Stored items:
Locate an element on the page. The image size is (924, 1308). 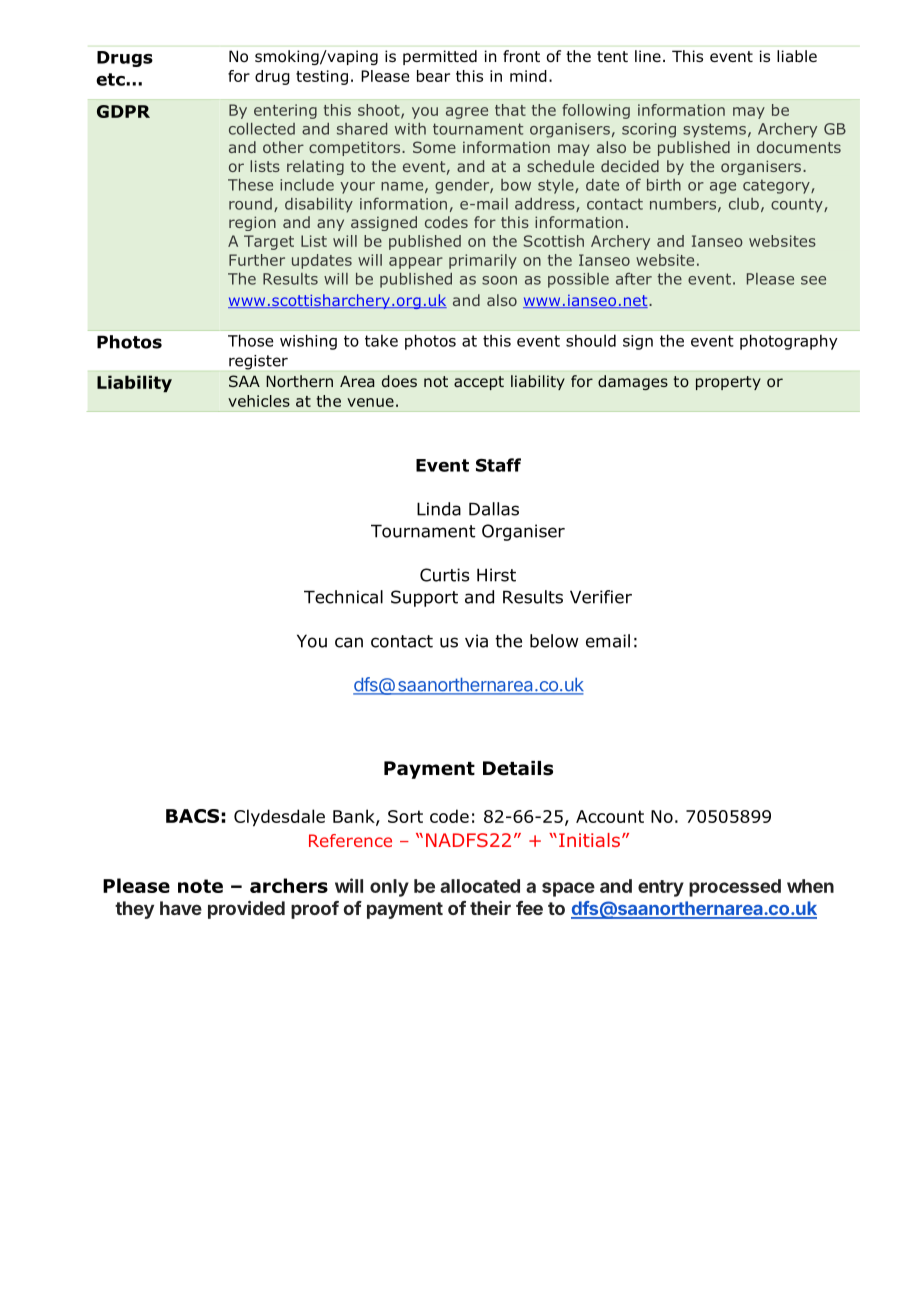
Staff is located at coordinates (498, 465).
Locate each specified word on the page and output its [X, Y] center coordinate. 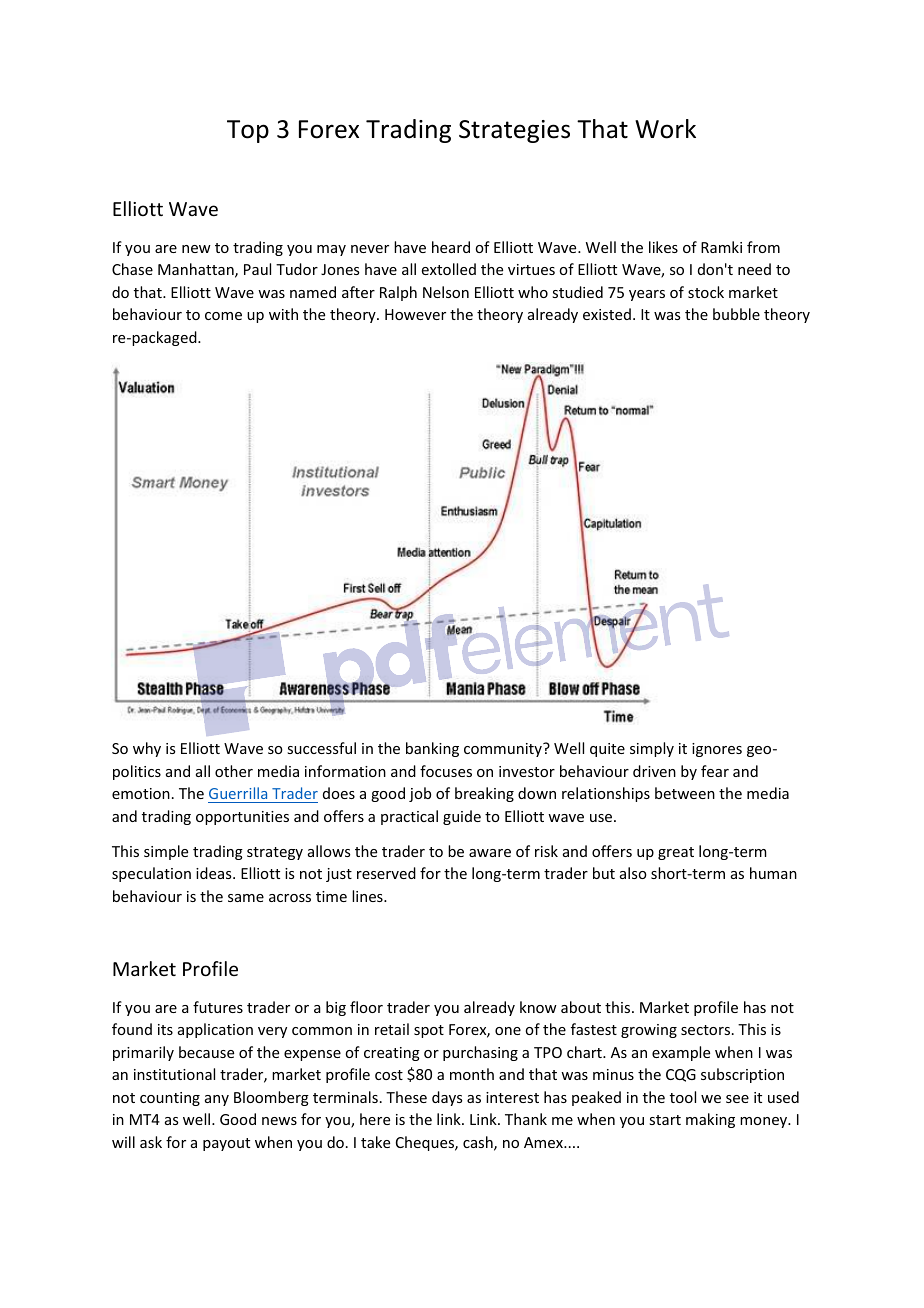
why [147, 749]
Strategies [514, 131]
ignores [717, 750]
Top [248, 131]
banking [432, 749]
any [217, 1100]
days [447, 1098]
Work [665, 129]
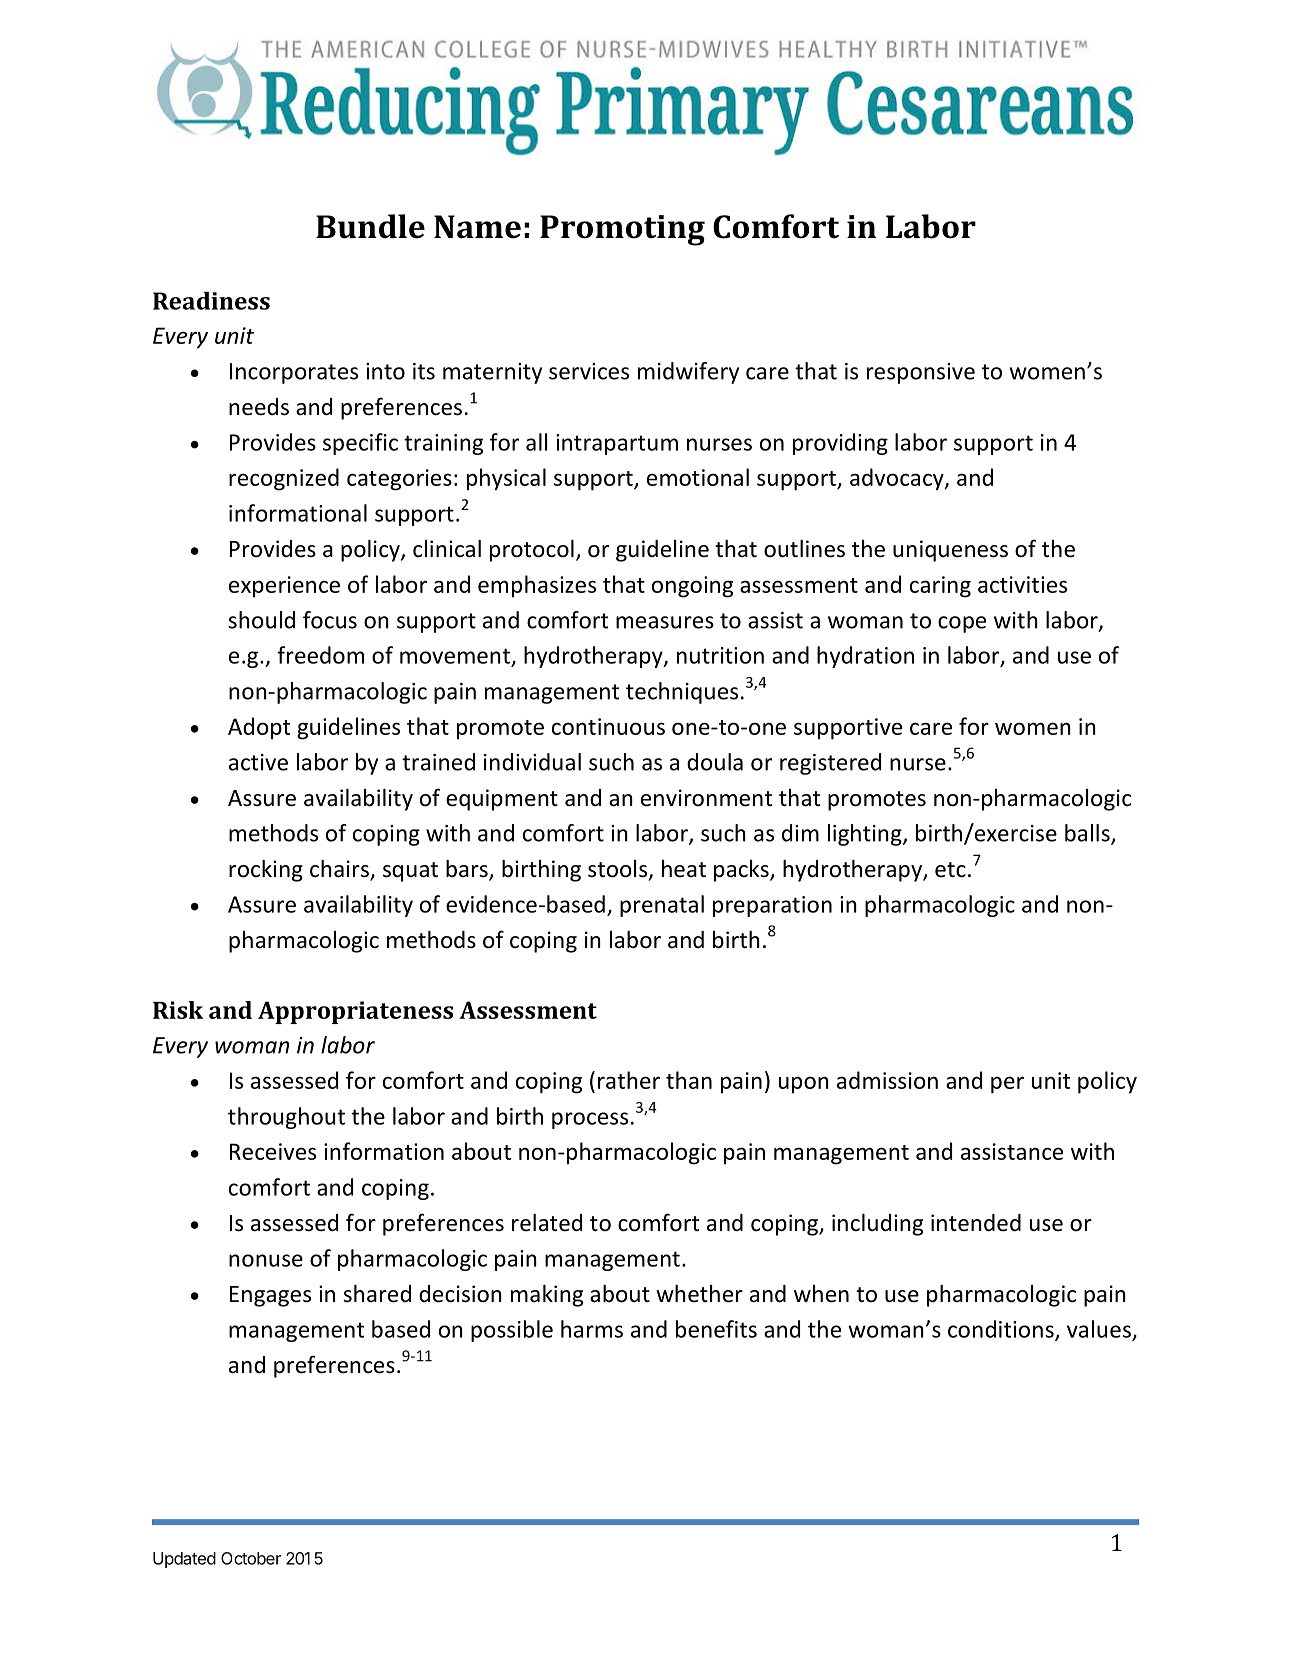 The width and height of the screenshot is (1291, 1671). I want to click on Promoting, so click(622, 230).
==
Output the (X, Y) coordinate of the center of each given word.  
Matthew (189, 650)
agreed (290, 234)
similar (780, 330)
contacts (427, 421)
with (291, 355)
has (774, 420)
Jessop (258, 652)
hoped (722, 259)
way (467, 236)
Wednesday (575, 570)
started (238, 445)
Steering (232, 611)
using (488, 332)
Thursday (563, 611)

OBJECTIVE –
Rewrite the stretch of records from the line containing "Locate an element" through the line containing "The width and", changing "page" to "screen" and keeping everything else the same. Leave the pictures out.

OUTPUT OF THE TASK –
Locate an element on the screen. The image size is (924, 1308). 
Staff is located at coordinates (498, 465).
Locate each specified word on the screen and output its [X, Y] center coordinate. 
why [147, 749]
Strategies [514, 131]
ignores [717, 750]
Top [248, 131]
banking [432, 749]
any [217, 1100]
days [447, 1098]
Work [665, 129]
 The width and height of the screenshot is (1291, 1671). I want to click on Promoting, so click(622, 230).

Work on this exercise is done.